### REQUIRED WORK
Transcribe each of the following records verbatim, line for line, without any alteration.

━━━ ENTRIES

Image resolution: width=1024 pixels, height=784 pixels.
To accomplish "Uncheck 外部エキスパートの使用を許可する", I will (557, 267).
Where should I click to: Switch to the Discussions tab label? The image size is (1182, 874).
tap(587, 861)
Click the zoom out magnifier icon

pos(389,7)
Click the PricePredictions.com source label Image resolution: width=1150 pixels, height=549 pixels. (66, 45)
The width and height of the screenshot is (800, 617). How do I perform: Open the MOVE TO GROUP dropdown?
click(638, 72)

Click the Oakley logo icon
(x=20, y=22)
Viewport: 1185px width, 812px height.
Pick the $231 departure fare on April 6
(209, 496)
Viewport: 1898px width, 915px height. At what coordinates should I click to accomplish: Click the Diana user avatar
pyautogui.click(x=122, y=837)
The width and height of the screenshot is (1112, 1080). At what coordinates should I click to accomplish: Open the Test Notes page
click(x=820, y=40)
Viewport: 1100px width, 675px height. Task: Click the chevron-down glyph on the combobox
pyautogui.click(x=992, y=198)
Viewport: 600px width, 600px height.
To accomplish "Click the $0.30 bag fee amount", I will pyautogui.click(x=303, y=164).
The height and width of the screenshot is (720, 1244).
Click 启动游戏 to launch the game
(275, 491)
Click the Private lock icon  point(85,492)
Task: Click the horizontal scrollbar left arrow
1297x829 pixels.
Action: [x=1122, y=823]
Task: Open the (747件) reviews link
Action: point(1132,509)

━━━━━━

### RESULT OF THE EXERCISE
Image resolution: width=1024 pixels, height=784 pixels.
To accomplish "Uncheck 外部エキスパートの使用を許可する", I will (557, 267).
Where should I click to: Switch to the Discussions tab label? The image size is (1182, 874).
tap(587, 861)
Click the zoom out magnifier icon

pos(389,7)
Click the PricePredictions.com source label Image resolution: width=1150 pixels, height=549 pixels. (66, 45)
The width and height of the screenshot is (800, 617). How do I perform: Open the MOVE TO GROUP dropdown?
click(638, 72)

Click the Oakley logo icon
(x=20, y=22)
Viewport: 1185px width, 812px height.
Pick the $231 departure fare on April 6
(209, 496)
Viewport: 1898px width, 915px height. At what coordinates should I click to accomplish: Click the Diana user avatar
pyautogui.click(x=122, y=837)
The width and height of the screenshot is (1112, 1080). At what coordinates should I click to accomplish: Open the Test Notes page
click(x=820, y=40)
Viewport: 1100px width, 675px height. Task: Click the chevron-down glyph on the combobox
pyautogui.click(x=992, y=198)
Viewport: 600px width, 600px height.
To accomplish "Click the $0.30 bag fee amount", I will pyautogui.click(x=303, y=164).
The height and width of the screenshot is (720, 1244).
Click 启动游戏 to launch the game
(275, 491)
Click the Private lock icon  point(85,492)
Task: Click the horizontal scrollbar left arrow
1297x829 pixels.
Action: [x=1122, y=823]
Task: Open the (747件) reviews link
Action: point(1132,509)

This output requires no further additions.